Through the patent-pending SmartFlow technology, the Xcut saw provides both independent lane control and independent flight control to eliminate air cuts and increase saw speed. The more robust Xcut is easier to maintain, while still approaching production rates that were historically only achievable by complex continuous-motion log saws.

When feeding multiple packaging machines, SmartFlow can be used to balance and manage the flow of rolls downstream. If one packaging machine goes down, the logs being cut in the lanes feeding that machine will complete the cutting process, and the accumulator will stop feeding logs into the affected lanes. If subsequent logs had already been loaded into the affected lanes but had not yet begun the cutting process, the logs will remain there until the packaging machine is ready and the other lanes also have logs loaded and ready to cut. The accumulator will resume loading logs into the affected lanes when the packaging machine is ready and the affected lanes are clear of logs. The saw continues cutting logs in the other lanes without interruption throughout this process.
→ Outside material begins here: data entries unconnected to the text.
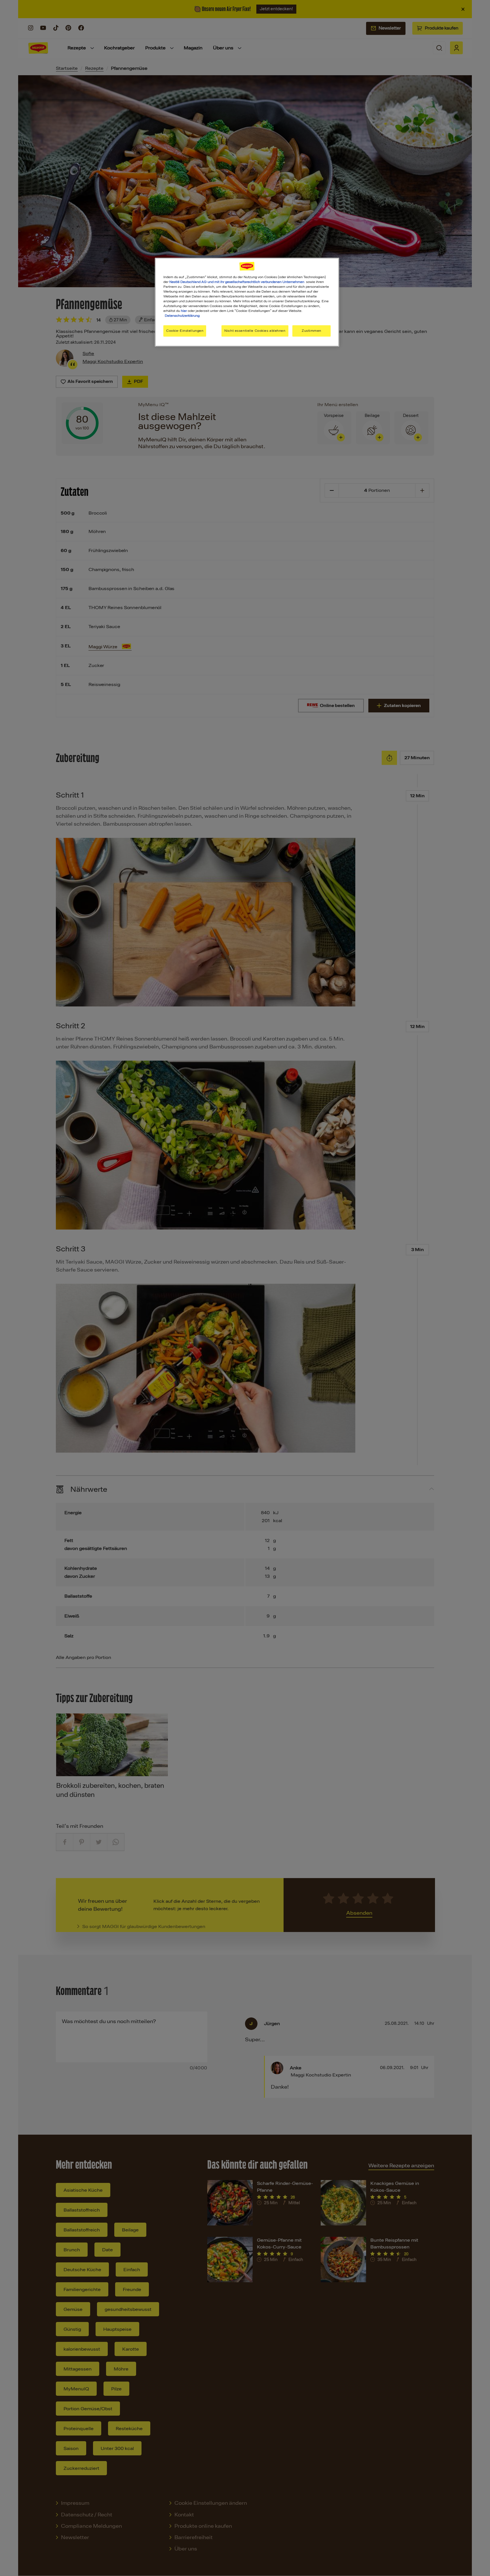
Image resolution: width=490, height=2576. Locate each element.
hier (184, 311)
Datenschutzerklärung (182, 316)
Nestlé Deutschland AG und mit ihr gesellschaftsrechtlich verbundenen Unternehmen (236, 282)
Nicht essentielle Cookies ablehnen (254, 331)
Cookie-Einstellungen (184, 331)
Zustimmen (311, 331)
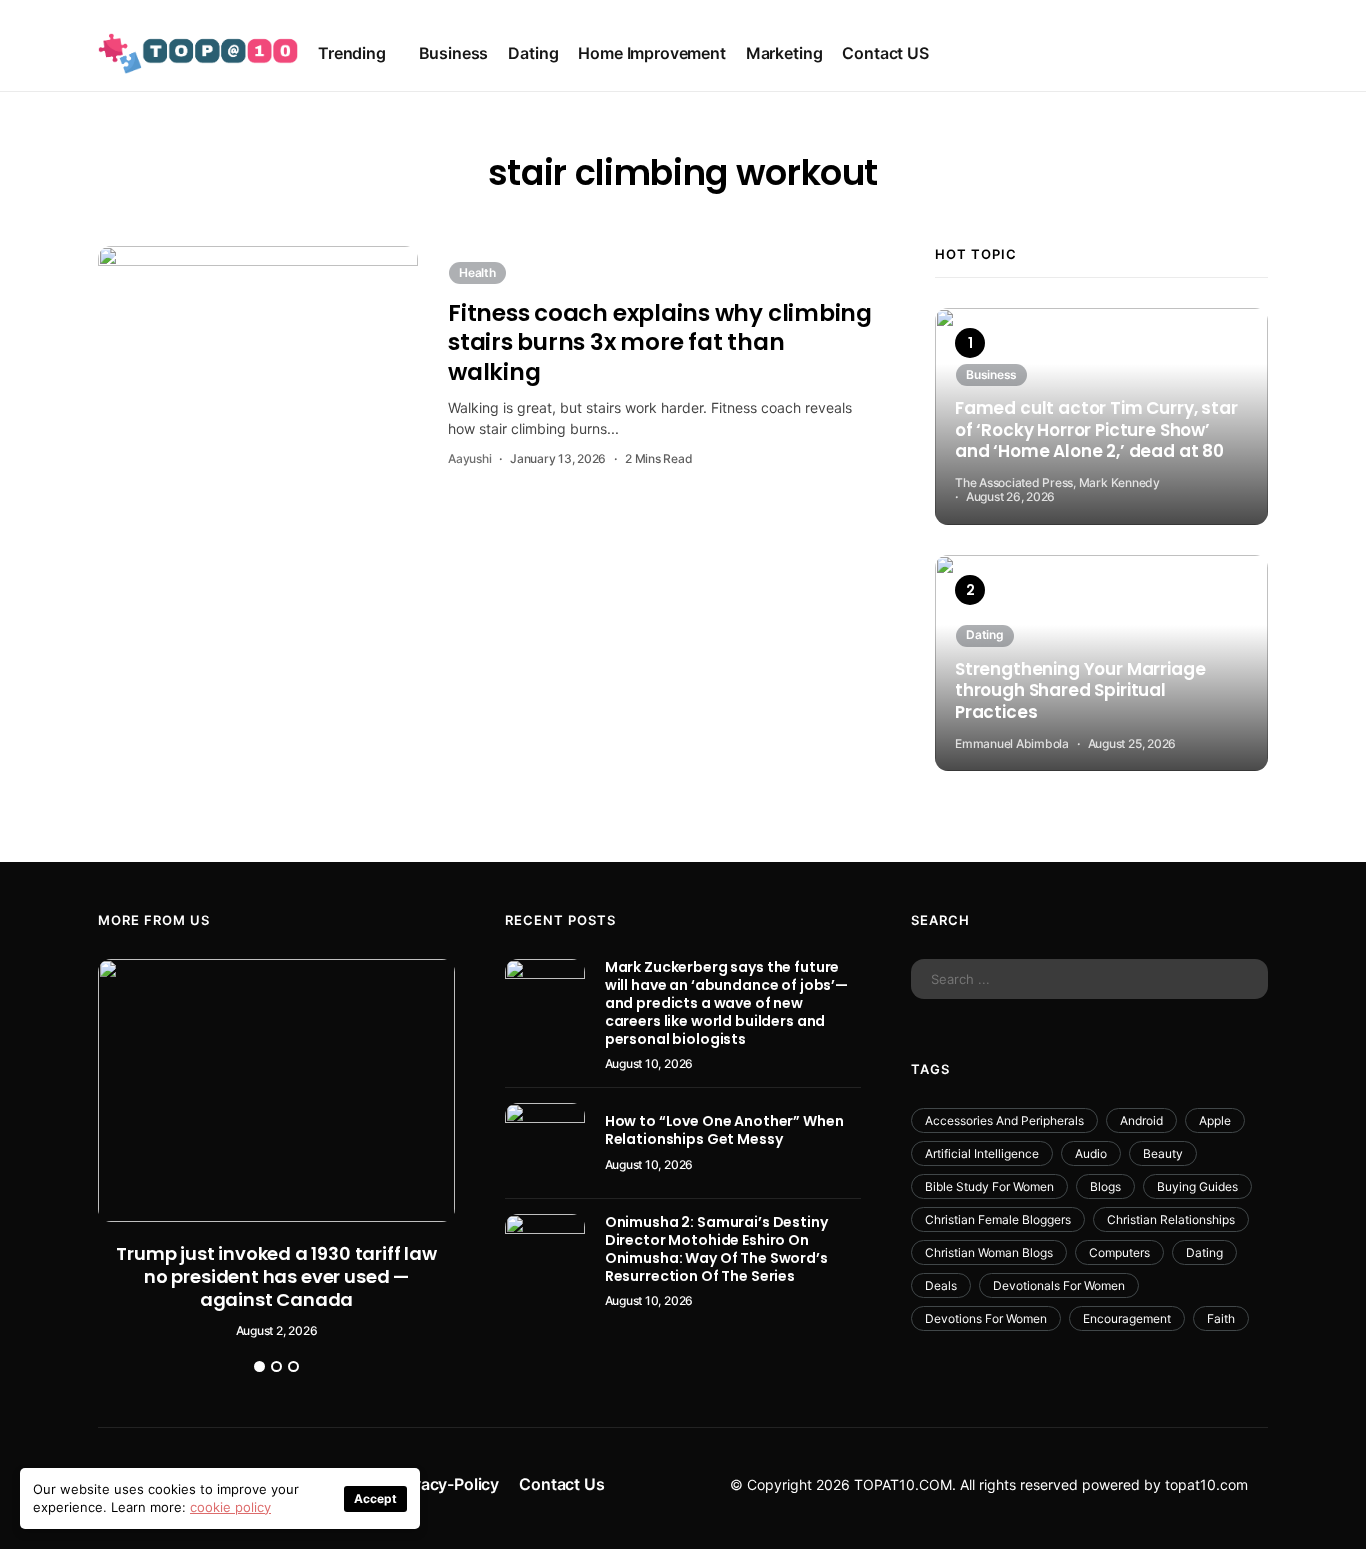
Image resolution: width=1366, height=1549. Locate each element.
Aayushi (469, 458)
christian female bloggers (998, 1219)
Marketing (784, 53)
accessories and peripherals (1004, 1120)
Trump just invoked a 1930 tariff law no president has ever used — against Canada (276, 1276)
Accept (375, 1498)
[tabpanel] (276, 1148)
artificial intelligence (982, 1153)
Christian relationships (1171, 1219)
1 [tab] (259, 1366)
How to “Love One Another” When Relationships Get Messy (724, 1130)
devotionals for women (1059, 1285)
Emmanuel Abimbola (1012, 743)
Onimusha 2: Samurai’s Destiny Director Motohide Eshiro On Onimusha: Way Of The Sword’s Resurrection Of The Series (716, 1249)
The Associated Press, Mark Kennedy (1057, 482)
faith (1221, 1318)
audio (1091, 1153)
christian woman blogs (989, 1252)
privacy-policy (445, 1484)
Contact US (885, 53)
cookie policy (230, 1507)
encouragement (1127, 1318)
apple (1215, 1120)
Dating (533, 53)
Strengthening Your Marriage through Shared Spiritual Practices (1080, 691)
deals (941, 1285)
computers (1119, 1252)
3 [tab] (293, 1366)
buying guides (1197, 1186)
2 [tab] (276, 1366)
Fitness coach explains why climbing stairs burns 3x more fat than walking (660, 342)
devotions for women (986, 1318)
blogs (1105, 1186)
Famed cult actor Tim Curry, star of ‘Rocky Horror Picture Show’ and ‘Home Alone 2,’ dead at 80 (1096, 430)
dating (1204, 1252)
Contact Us (561, 1484)
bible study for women (989, 1186)
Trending (352, 53)
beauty (1163, 1153)
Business (454, 53)
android (1141, 1120)
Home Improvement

In addition, the patented Xcut includes an option for diverter-like controllability, which allows for infeed lanes to be controlled independently. A single lane can be turned off or on in the span of one or two logs. When paired with SmartFlow, this on-demand, independent lane control balances roll output to downstream packaging equipment, preventing backlogs.

“These key features allow for increased saw speed and a more controlled downstream performance,” said Jonathon Zahn, lead Mechanical Engineer for the Xcut. “Instead of sacrificing one for the other, you get both.”